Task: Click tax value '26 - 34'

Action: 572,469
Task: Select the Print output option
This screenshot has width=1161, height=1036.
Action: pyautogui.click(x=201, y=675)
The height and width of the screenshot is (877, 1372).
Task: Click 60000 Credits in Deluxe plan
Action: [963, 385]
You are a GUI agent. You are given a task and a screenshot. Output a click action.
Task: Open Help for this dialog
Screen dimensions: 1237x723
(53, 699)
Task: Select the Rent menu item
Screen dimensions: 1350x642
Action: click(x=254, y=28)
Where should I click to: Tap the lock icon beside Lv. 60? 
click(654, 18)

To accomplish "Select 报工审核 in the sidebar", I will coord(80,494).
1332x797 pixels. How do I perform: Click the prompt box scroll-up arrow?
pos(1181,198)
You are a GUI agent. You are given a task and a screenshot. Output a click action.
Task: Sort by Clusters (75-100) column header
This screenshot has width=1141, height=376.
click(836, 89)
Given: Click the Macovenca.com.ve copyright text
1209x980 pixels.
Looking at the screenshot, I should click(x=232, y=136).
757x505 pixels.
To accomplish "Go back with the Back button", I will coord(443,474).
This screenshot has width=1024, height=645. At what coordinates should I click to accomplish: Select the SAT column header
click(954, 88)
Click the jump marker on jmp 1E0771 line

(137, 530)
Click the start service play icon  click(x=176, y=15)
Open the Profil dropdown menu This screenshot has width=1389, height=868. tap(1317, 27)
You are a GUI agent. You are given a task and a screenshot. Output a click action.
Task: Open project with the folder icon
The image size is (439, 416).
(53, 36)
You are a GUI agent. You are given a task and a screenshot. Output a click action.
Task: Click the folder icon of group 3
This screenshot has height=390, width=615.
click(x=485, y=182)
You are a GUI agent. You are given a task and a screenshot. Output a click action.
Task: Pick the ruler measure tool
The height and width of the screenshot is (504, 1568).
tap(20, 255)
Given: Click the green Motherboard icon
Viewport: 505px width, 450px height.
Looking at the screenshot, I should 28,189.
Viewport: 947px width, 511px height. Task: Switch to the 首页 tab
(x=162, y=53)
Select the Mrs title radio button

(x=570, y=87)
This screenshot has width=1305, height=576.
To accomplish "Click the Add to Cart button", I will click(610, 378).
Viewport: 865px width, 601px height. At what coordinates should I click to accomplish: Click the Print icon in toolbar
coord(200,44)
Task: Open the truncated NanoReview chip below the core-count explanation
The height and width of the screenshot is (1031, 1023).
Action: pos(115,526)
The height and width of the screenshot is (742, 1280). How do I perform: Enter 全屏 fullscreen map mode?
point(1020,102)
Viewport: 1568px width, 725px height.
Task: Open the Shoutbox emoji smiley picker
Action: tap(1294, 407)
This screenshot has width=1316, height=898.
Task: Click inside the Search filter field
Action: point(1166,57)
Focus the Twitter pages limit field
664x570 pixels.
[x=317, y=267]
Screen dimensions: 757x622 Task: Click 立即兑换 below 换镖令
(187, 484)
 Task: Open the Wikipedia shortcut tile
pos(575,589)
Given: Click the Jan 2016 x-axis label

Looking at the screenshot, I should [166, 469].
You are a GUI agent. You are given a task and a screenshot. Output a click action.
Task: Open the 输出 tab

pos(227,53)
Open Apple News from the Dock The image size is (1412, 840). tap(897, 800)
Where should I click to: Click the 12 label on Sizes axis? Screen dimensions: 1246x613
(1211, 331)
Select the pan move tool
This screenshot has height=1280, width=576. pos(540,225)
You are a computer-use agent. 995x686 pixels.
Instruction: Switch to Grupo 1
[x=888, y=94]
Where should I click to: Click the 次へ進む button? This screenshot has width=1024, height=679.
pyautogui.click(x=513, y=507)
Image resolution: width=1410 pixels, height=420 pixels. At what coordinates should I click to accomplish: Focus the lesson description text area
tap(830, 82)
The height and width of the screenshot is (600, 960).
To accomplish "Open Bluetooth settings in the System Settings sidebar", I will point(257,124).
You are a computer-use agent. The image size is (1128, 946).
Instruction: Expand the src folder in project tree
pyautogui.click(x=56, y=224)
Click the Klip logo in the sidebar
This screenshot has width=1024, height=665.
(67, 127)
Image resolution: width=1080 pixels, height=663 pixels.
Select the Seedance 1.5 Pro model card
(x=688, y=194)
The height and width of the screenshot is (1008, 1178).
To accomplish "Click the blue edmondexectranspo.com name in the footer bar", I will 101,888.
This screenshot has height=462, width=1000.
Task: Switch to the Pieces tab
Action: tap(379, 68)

# Your instructions:
Repeat every record exactly, so that nothing is lost or altered.

# Solution to the exercise:
Task: Click tax value '26 - 34'

Action: 572,469
Task: Select the Print output option
This screenshot has width=1161, height=1036.
Action: pyautogui.click(x=201, y=675)
The height and width of the screenshot is (877, 1372).
Task: Click 60000 Credits in Deluxe plan
Action: [963, 385]
You are a GUI agent. You are given a task and a screenshot. Output a click action.
Task: Open Help for this dialog
Screen dimensions: 1237x723
(53, 699)
Task: Select the Rent menu item
Screen dimensions: 1350x642
Action: click(x=254, y=28)
Where should I click to: Tap the lock icon beside Lv. 60? 
click(654, 18)

To accomplish "Select 报工审核 in the sidebar", I will coord(80,494).
1332x797 pixels. How do I perform: Click the prompt box scroll-up arrow?
pos(1181,198)
You are a GUI agent. You are given a task and a screenshot. Output a click action.
Task: Sort by Clusters (75-100) column header
This screenshot has width=1141, height=376.
click(836, 89)
Given: Click the Macovenca.com.ve copyright text
1209x980 pixels.
Looking at the screenshot, I should click(x=232, y=136).
757x505 pixels.
To accomplish "Go back with the Back button", I will coord(443,474).
This screenshot has width=1024, height=645. At what coordinates should I click to accomplish: Select the SAT column header
click(954, 88)
Click the jump marker on jmp 1E0771 line

(137, 530)
Click the start service play icon  click(x=176, y=15)
Open the Profil dropdown menu This screenshot has width=1389, height=868. tap(1317, 27)
You are a GUI agent. You are given a task and a screenshot. Output a click action.
Task: Open project with the folder icon
The image size is (439, 416).
(53, 36)
You are a GUI agent. You are given a task and a screenshot. Output a click action.
Task: Click the folder icon of group 3
This screenshot has height=390, width=615.
click(x=485, y=182)
You are a GUI agent. You are given a task and a screenshot. Output a click action.
Task: Pick the ruler measure tool
The height and width of the screenshot is (504, 1568).
tap(20, 255)
Given: Click the green Motherboard icon
Viewport: 505px width, 450px height.
Looking at the screenshot, I should 28,189.
Viewport: 947px width, 511px height. Task: Switch to the 首页 tab
(x=162, y=53)
Select the Mrs title radio button

(x=570, y=87)
This screenshot has width=1305, height=576.
To accomplish "Click the Add to Cart button", I will click(610, 378).
Viewport: 865px width, 601px height. At what coordinates should I click to accomplish: Click the Print icon in toolbar
coord(200,44)
Task: Open the truncated NanoReview chip below the core-count explanation
The height and width of the screenshot is (1031, 1023).
Action: pos(115,526)
The height and width of the screenshot is (742, 1280). How do I perform: Enter 全屏 fullscreen map mode?
point(1020,102)
Viewport: 1568px width, 725px height.
Task: Open the Shoutbox emoji smiley picker
Action: tap(1294, 407)
This screenshot has width=1316, height=898.
Task: Click inside the Search filter field
Action: point(1166,57)
Focus the Twitter pages limit field
664x570 pixels.
[x=317, y=267]
Screen dimensions: 757x622 Task: Click 立即兑换 below 换镖令
(187, 484)
 Task: Open the Wikipedia shortcut tile
pos(575,589)
Given: Click the Jan 2016 x-axis label

Looking at the screenshot, I should [166, 469].
You are a GUI agent. You are given a task and a screenshot. Output a click action.
Task: Open the 输出 tab

pos(227,53)
Open Apple News from the Dock The image size is (1412, 840). tap(897, 800)
Where should I click to: Click the 12 label on Sizes axis? Screen dimensions: 1246x613
(1211, 331)
Select the pan move tool
This screenshot has height=1280, width=576. pos(540,225)
You are a computer-use agent. 995x686 pixels.
Instruction: Switch to Grupo 1
[x=888, y=94]
Where should I click to: Click the 次へ進む button? This screenshot has width=1024, height=679.
pyautogui.click(x=513, y=507)
Image resolution: width=1410 pixels, height=420 pixels. At what coordinates should I click to accomplish: Focus the lesson description text area
tap(830, 82)
The height and width of the screenshot is (600, 960).
To accomplish "Open Bluetooth settings in the System Settings sidebar", I will point(257,124).
You are a computer-use agent. The image size is (1128, 946).
Instruction: Expand the src folder in project tree
pyautogui.click(x=56, y=224)
Click the Klip logo in the sidebar
This screenshot has width=1024, height=665.
(67, 127)
Image resolution: width=1080 pixels, height=663 pixels.
Select the Seedance 1.5 Pro model card
(x=688, y=194)
The height and width of the screenshot is (1008, 1178).
To accomplish "Click the blue edmondexectranspo.com name in the footer bar", I will 101,888.
This screenshot has height=462, width=1000.
Task: Switch to the Pieces tab
Action: tap(379, 68)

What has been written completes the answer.